Instructions to follow
Render every line of the data below as a Markdown table with two columns, Index for the row number and Entry for the line itself. Skip any blank lines.

Provided entries
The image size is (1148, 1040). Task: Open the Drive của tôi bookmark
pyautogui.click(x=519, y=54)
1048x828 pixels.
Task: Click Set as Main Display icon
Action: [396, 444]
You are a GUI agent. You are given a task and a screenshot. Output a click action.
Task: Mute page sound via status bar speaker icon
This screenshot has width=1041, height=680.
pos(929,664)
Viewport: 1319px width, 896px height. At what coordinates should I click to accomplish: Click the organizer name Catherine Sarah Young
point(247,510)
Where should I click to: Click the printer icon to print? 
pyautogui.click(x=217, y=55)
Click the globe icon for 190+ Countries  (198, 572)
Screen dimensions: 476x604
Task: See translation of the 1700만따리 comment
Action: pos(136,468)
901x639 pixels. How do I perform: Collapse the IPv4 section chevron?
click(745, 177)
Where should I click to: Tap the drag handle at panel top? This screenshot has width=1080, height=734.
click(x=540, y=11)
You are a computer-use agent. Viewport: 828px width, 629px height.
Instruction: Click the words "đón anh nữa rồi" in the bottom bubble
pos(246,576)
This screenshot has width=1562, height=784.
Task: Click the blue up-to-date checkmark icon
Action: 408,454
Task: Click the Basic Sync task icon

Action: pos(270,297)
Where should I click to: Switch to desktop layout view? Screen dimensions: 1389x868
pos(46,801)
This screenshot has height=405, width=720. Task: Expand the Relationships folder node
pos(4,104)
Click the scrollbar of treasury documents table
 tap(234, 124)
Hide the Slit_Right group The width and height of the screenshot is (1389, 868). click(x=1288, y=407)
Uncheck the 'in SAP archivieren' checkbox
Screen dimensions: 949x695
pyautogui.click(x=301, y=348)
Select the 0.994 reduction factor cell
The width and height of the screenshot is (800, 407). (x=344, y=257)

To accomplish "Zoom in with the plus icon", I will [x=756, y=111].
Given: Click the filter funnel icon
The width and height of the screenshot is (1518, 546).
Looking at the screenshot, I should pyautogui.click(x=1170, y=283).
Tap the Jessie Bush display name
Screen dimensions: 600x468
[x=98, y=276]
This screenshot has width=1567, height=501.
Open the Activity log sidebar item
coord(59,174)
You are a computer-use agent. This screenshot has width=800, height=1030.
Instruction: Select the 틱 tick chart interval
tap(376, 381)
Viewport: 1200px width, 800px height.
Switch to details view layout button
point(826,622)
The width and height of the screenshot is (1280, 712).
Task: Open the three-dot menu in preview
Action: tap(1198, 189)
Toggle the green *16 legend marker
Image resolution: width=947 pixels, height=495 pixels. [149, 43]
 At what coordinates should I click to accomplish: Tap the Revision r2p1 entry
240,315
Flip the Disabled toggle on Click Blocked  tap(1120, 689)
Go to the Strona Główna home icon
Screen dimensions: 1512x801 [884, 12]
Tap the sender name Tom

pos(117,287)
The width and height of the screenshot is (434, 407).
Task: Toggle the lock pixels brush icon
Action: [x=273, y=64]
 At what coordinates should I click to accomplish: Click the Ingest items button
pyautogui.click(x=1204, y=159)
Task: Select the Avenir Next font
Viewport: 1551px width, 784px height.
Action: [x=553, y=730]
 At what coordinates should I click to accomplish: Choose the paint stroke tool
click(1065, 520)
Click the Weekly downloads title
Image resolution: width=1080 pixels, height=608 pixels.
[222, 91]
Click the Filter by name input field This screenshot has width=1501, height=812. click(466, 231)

The reply
| Index | Entry |
|---|---|
| 1 | The image size is (1148, 1040). Task: Open the Drive của tôi bookmark |
| 2 | pyautogui.click(x=519, y=54) |
| 3 | 1048x828 pixels. |
| 4 | Task: Click Set as Main Display icon |
| 5 | Action: [396, 444] |
| 6 | You are a GUI agent. You are given a task and a screenshot. Output a click action. |
| 7 | Task: Mute page sound via status bar speaker icon |
| 8 | This screenshot has width=1041, height=680. |
| 9 | pos(929,664) |
| 10 | Viewport: 1319px width, 896px height. At what coordinates should I click to accomplish: Click the organizer name Catherine Sarah Young |
| 11 | point(247,510) |
| 12 | Where should I click to: Click the printer icon to print?  |
| 13 | pyautogui.click(x=217, y=55) |
| 14 | Click the globe icon for 190+ Countries  (198, 572) |
| 15 | Screen dimensions: 476x604 |
| 16 | Task: See translation of the 1700만따리 comment |
| 17 | Action: pos(136,468) |
| 18 | 901x639 pixels. How do I perform: Collapse the IPv4 section chevron? |
| 19 | click(745, 177) |
| 20 | Where should I click to: Tap the drag handle at panel top? This screenshot has width=1080, height=734. |
| 21 | click(x=540, y=11) |
| 22 | You are a computer-use agent. Viewport: 828px width, 629px height. |
| 23 | Instruction: Click the words "đón anh nữa rồi" in the bottom bubble |
| 24 | pos(246,576) |
| 25 | This screenshot has width=1562, height=784. |
| 26 | Task: Click the blue up-to-date checkmark icon |
| 27 | Action: 408,454 |
| 28 | Task: Click the Basic Sync task icon |
| 29 | Action: pos(270,297) |
| 30 | Where should I click to: Switch to desktop layout view? Screen dimensions: 1389x868 |
| 31 | pos(46,801) |
| 32 | This screenshot has height=405, width=720. Task: Expand the Relationships folder node |
| 33 | pos(4,104) |
| 34 | Click the scrollbar of treasury documents table |
| 35 |  tap(234, 124) |
| 36 | Hide the Slit_Right group The width and height of the screenshot is (1389, 868). click(x=1288, y=407) |
| 37 | Uncheck the 'in SAP archivieren' checkbox |
| 38 | Screen dimensions: 949x695 |
| 39 | pyautogui.click(x=301, y=348) |
| 40 | Select the 0.994 reduction factor cell |
| 41 | The width and height of the screenshot is (800, 407). (x=344, y=257) |
| 42 | To accomplish "Zoom in with the plus icon", I will [x=756, y=111]. |
| 43 | Given: Click the filter funnel icon |
| 44 | The width and height of the screenshot is (1518, 546). |
| 45 | Looking at the screenshot, I should pyautogui.click(x=1170, y=283). |
| 46 | Tap the Jessie Bush display name |
| 47 | Screen dimensions: 600x468 |
| 48 | [x=98, y=276] |
| 49 | This screenshot has width=1567, height=501. |
| 50 | Open the Activity log sidebar item |
| 51 | coord(59,174) |
| 52 | You are a computer-use agent. This screenshot has width=800, height=1030. |
| 53 | Instruction: Select the 틱 tick chart interval |
| 54 | tap(376, 381) |
| 55 | Viewport: 1200px width, 800px height. |
| 56 | Switch to details view layout button |
| 57 | point(826,622) |
| 58 | The width and height of the screenshot is (1280, 712). |
| 59 | Task: Open the three-dot menu in preview |
| 60 | Action: tap(1198, 189) |
| 61 | Toggle the green *16 legend marker |
| 62 | Image resolution: width=947 pixels, height=495 pixels. [149, 43] |
| 63 |  At what coordinates should I click to accomplish: Tap the Revision r2p1 entry |
| 64 | 240,315 |
| 65 | Flip the Disabled toggle on Click Blocked  tap(1120, 689) |
| 66 | Go to the Strona Główna home icon |
| 67 | Screen dimensions: 1512x801 [884, 12] |
| 68 | Tap the sender name Tom |
| 69 | pos(117,287) |
| 70 | The width and height of the screenshot is (434, 407). |
| 71 | Task: Toggle the lock pixels brush icon |
| 72 | Action: [x=273, y=64] |
| 73 |  At what coordinates should I click to accomplish: Click the Ingest items button |
| 74 | pyautogui.click(x=1204, y=159) |
| 75 | Task: Select the Avenir Next font |
| 76 | Viewport: 1551px width, 784px height. |
| 77 | Action: [x=553, y=730] |
| 78 |  At what coordinates should I click to accomplish: Choose the paint stroke tool |
| 79 | click(1065, 520) |
| 80 | Click the Weekly downloads title |
| 81 | Image resolution: width=1080 pixels, height=608 pixels. |
| 82 | [222, 91] |
| 83 | Click the Filter by name input field This screenshot has width=1501, height=812. click(466, 231) |